|Dick Dowling Monument at Sabine Pass State Battleground.|
(Photo by Mike Jones)
By Mike Jones
The reenactment was small this year but well received by the public. There are big plans for next year to have a 150th anniversary event that will draw hundreds of reenactors. In the actual battle, the Union was planning to invade Texas through Sabine Pass with an initial invasion force of 5,000 troops, four gunboats and 18 troop transports. The expedition was led by Maj. Gen. William B. Franklin for the Army, and Lt. Frederick Crocker for the Navy. Sabine Pass was defended by 1st Lt. Richard W. Dowling and his 47-man, Irish-Texan, contingent of Company F (Jefferson Davis Guards) of the 1st Texas Heavy Artillery in Fort Griffin, an earthen structure. Dowling had four 32-pounders and two 24-pounders at his disposal to defend against the attack.
|An illustration of how Fort Griffin looked at the time of|
the battle from a park historic marker. (Photo by Mike Jones)
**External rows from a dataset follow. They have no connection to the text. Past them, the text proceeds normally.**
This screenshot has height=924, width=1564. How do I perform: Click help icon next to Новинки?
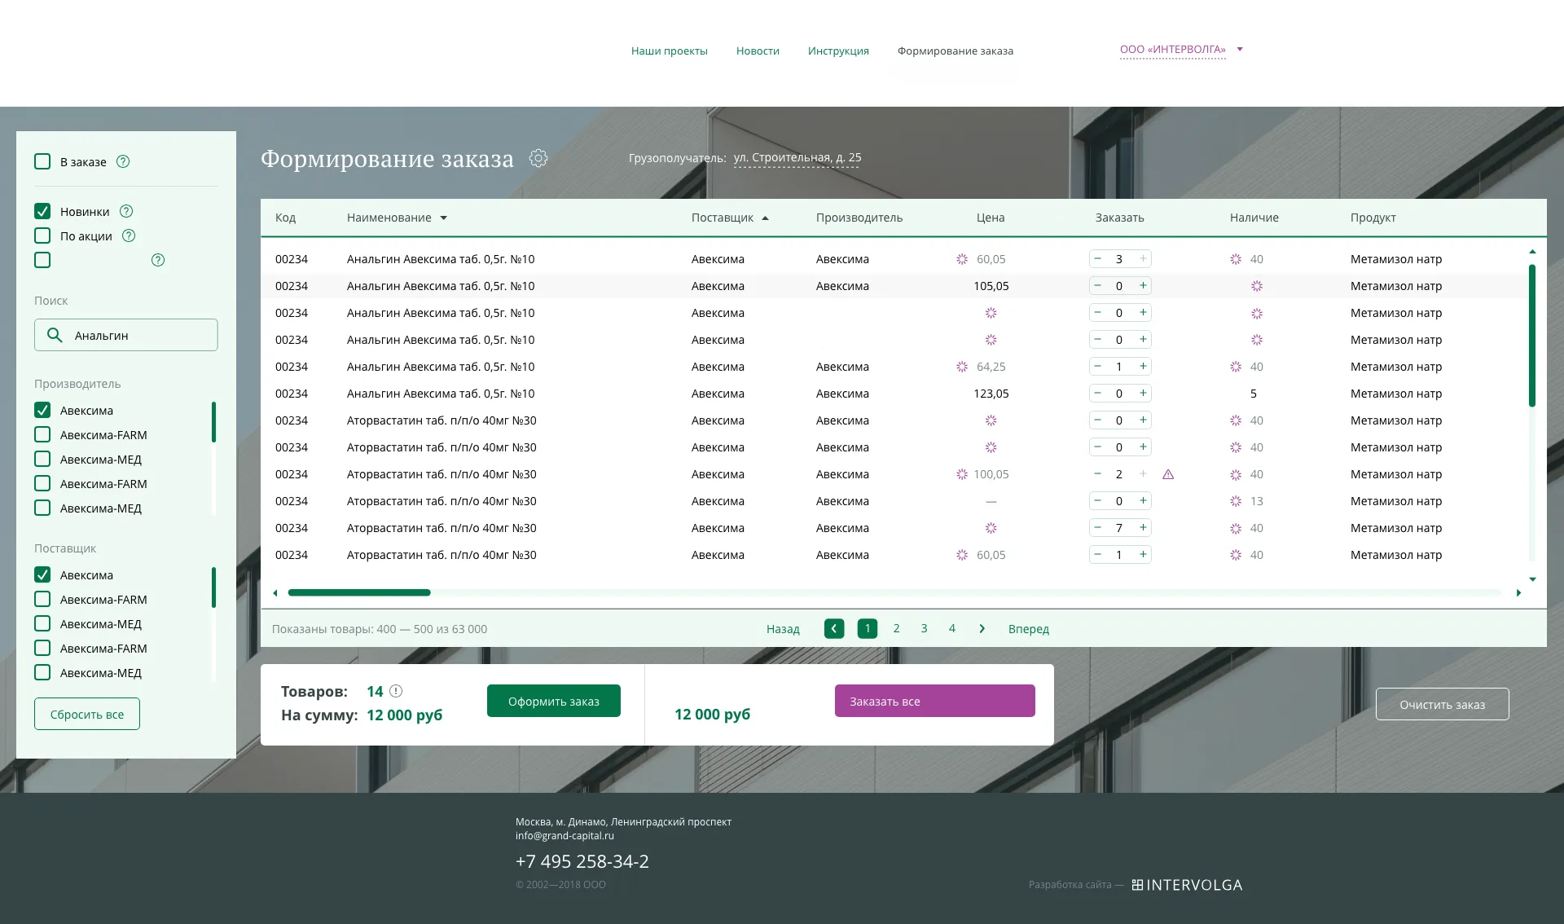click(126, 211)
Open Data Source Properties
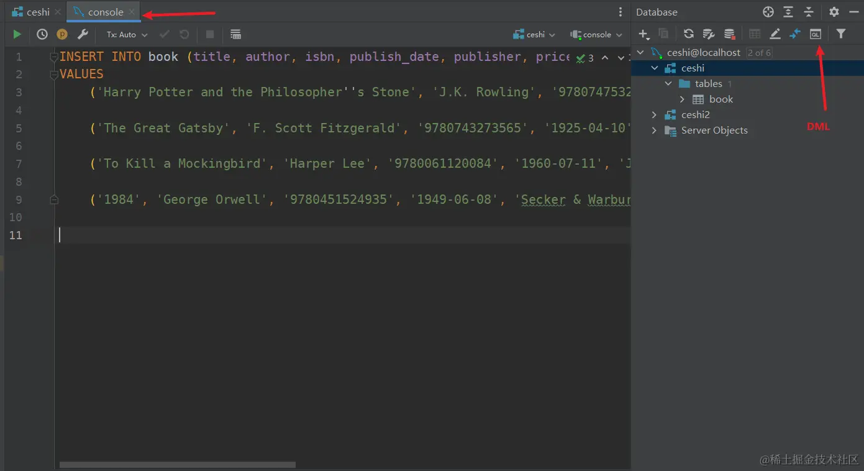The height and width of the screenshot is (471, 864). click(x=709, y=34)
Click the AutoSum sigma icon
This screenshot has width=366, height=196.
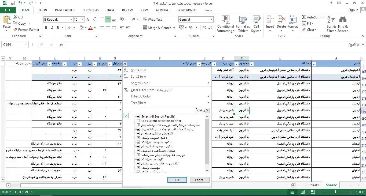(304, 17)
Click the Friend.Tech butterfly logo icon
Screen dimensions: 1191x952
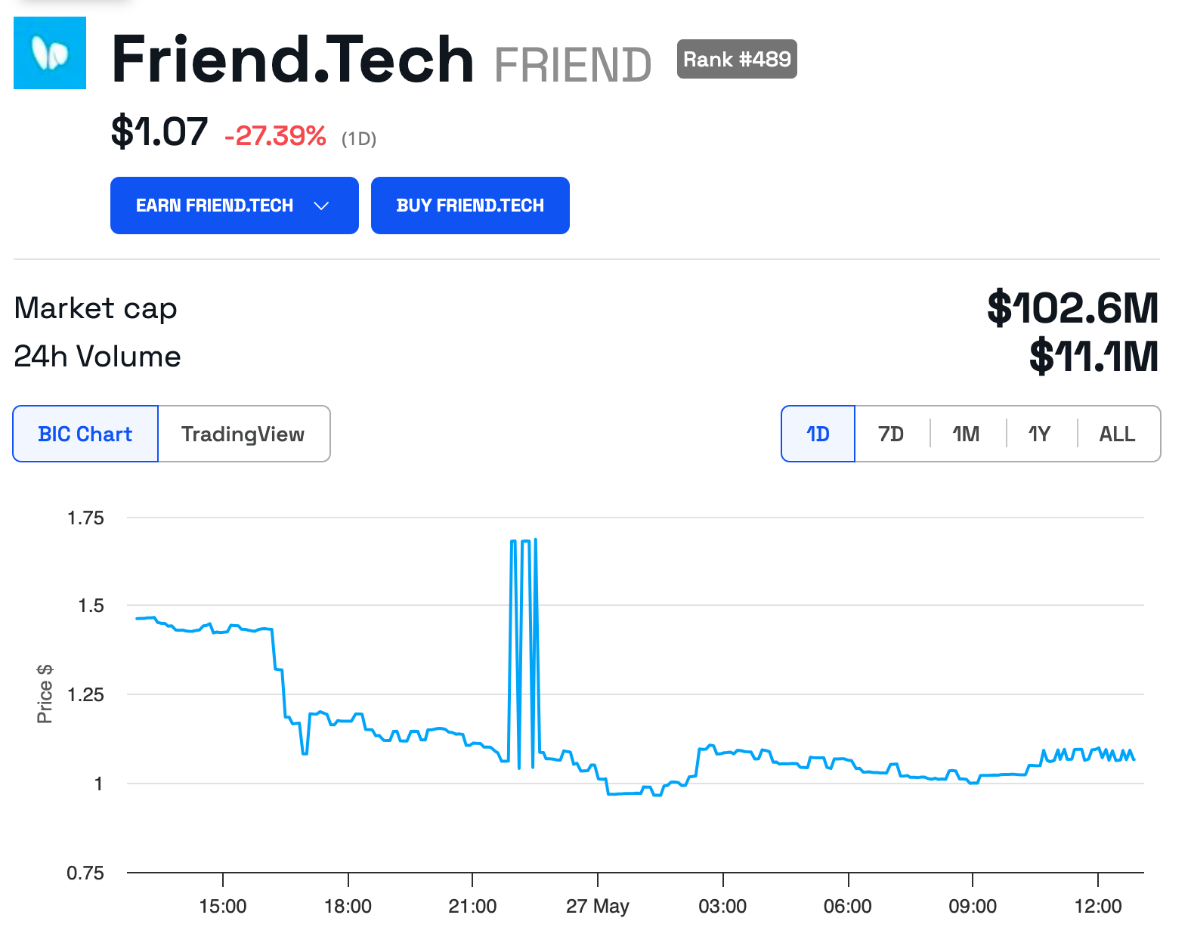[50, 53]
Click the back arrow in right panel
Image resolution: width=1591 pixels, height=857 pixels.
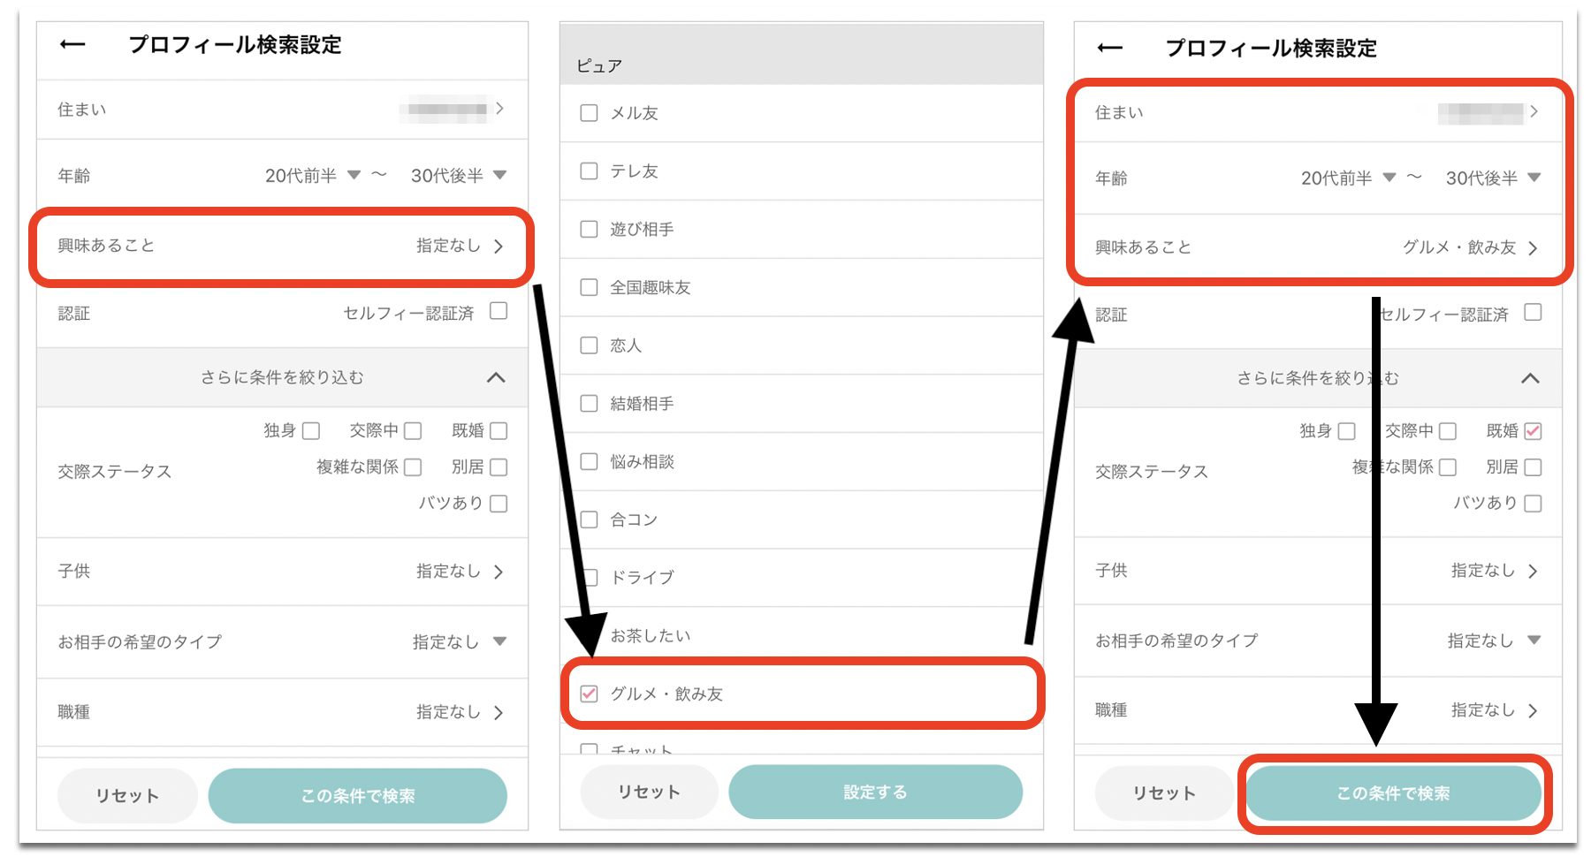pyautogui.click(x=1109, y=49)
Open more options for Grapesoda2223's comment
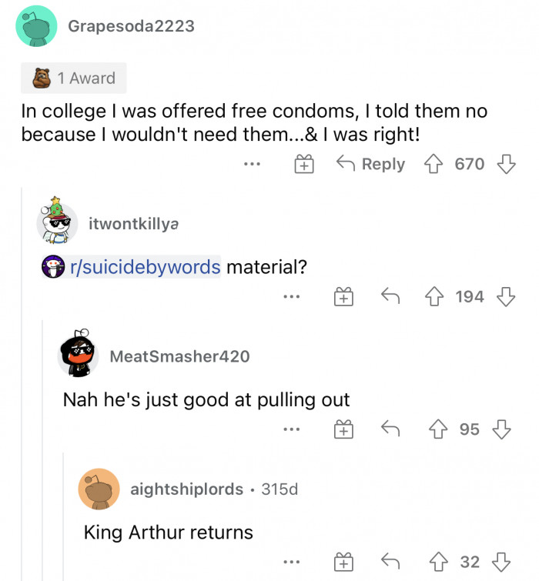This screenshot has width=539, height=581. (x=253, y=164)
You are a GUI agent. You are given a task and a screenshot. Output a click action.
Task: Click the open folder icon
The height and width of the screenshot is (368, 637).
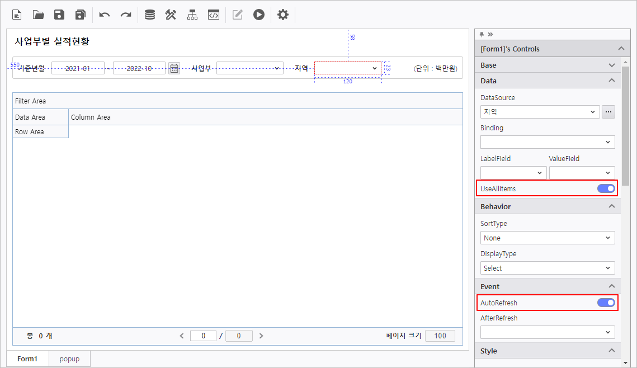pos(38,15)
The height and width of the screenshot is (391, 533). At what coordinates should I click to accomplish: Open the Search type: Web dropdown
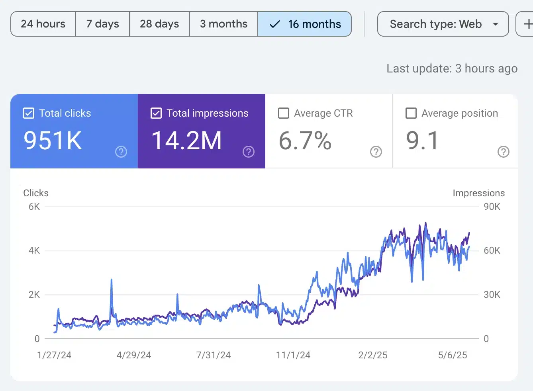coord(436,24)
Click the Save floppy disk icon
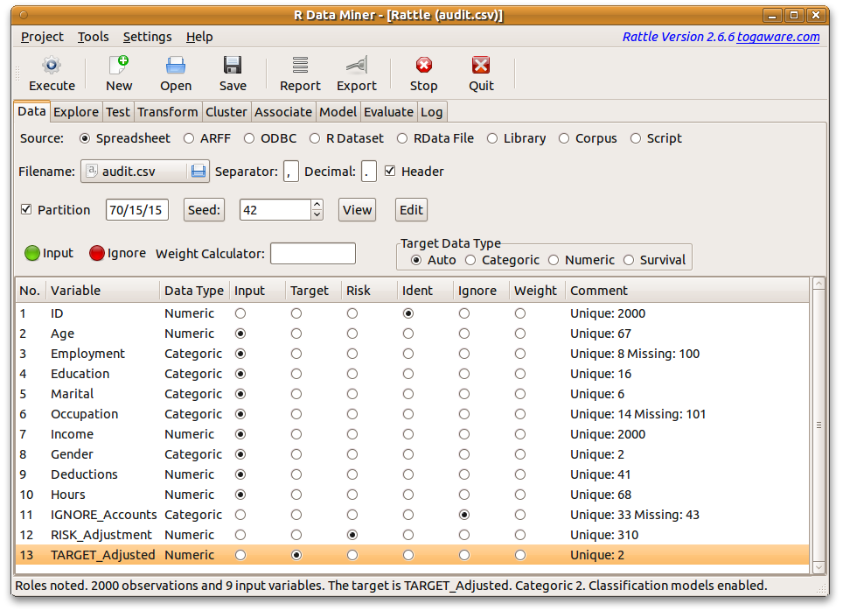The height and width of the screenshot is (611, 843). coord(233,66)
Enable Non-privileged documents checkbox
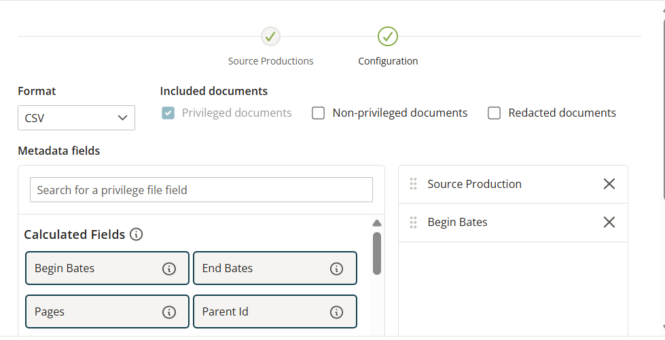665x340 pixels. pos(318,113)
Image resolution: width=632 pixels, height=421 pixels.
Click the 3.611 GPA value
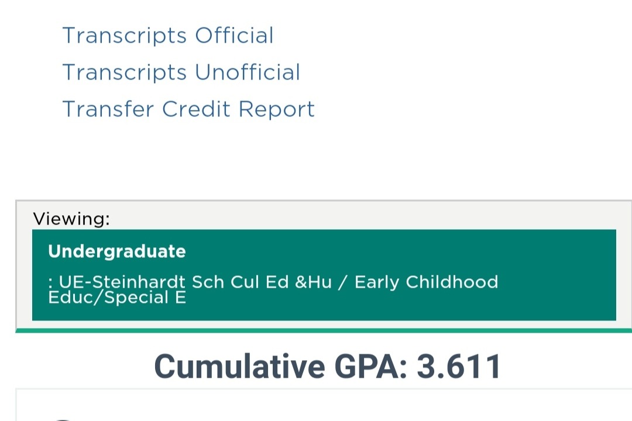tap(459, 367)
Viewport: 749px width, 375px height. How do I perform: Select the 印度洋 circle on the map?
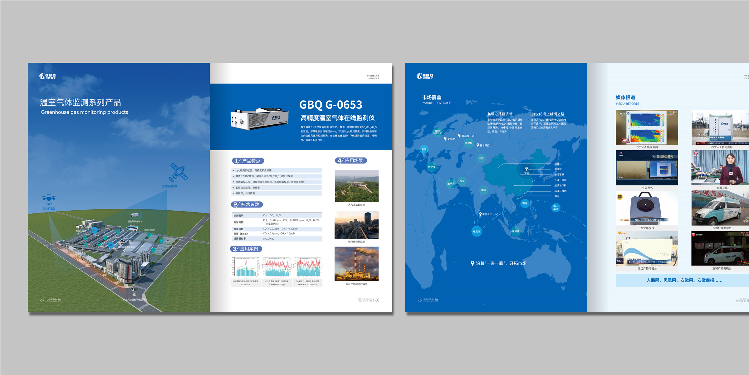pos(477,231)
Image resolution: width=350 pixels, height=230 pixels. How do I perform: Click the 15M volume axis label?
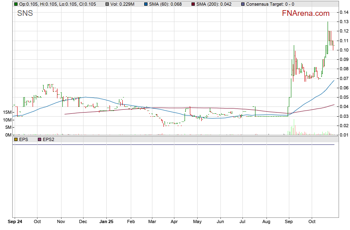pyautogui.click(x=7, y=112)
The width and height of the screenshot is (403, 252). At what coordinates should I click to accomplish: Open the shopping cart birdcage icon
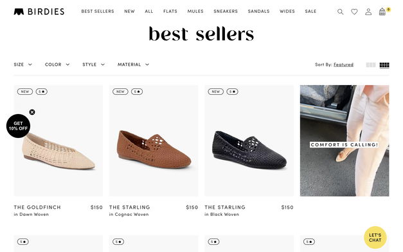click(382, 12)
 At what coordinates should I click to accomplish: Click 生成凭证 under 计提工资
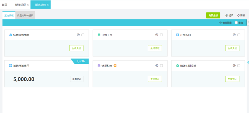pyautogui.click(x=155, y=48)
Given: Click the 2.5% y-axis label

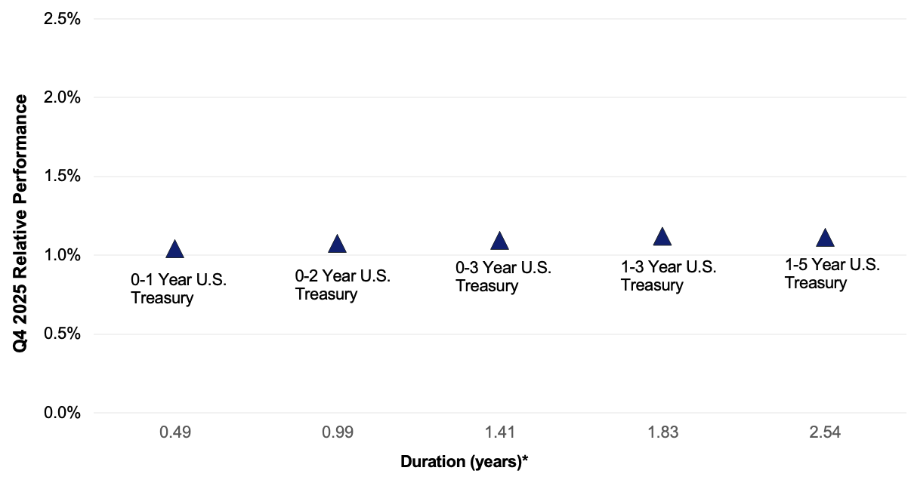Looking at the screenshot, I should 63,19.
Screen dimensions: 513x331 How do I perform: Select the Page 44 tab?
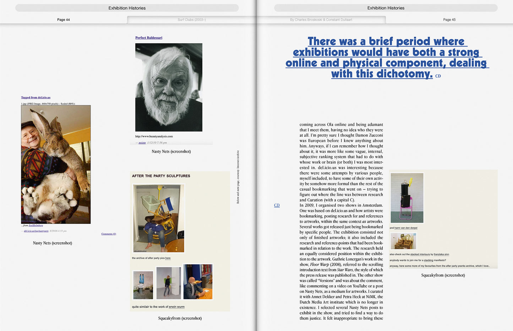pos(64,20)
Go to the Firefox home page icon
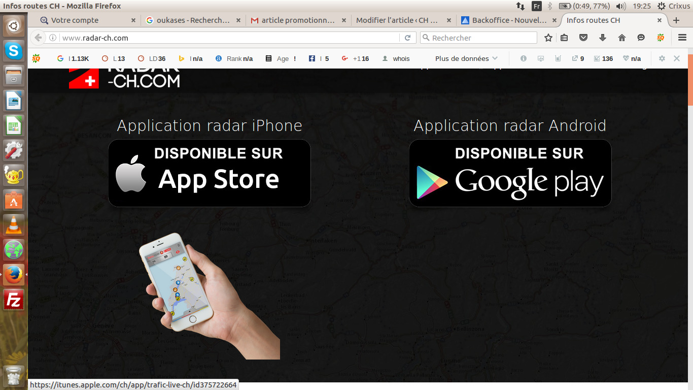The height and width of the screenshot is (390, 693). [622, 38]
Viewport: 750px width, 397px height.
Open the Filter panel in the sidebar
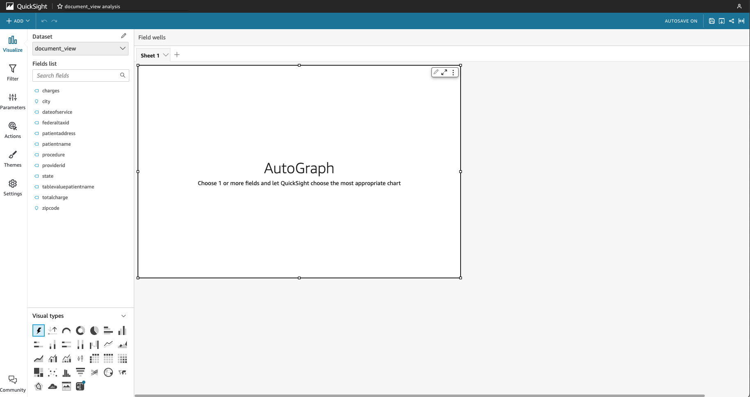[x=12, y=72]
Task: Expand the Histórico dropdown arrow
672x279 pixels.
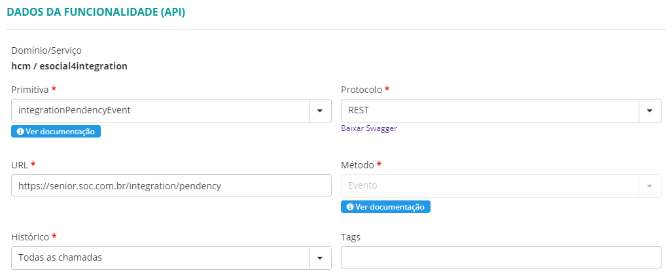Action: [320, 258]
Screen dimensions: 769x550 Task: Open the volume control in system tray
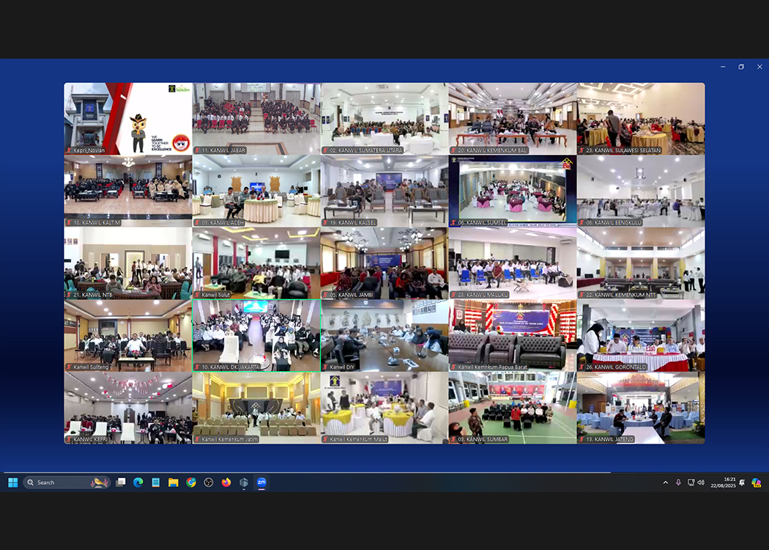[701, 483]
Texas was saved from invasion, and Houston and Beaumont were saved from the fate of other southern cities, like Atlanta and Vicksburg. The battle lasted only about 45 minutes but 56 U.S. sailors and soldiers were killed, about 350 captured, along with the gunboats Clifton and Sachem. Dowling and his men suffered no casualties at all. The Davis Guards received the thanks of their country. Maj. Gen. John B. Magruder, Confederate commander of Texas, honored the men with a special badge and the Davis Guards were presented special medals from the citizens of Houston, the only such medal for valor issued to Confederate soldiers during the war. The Confederate Congress and President Jefferson Davis honored the Davis Guards with a special proclamation. Dowling said the fort fired 137 shells during the short battle.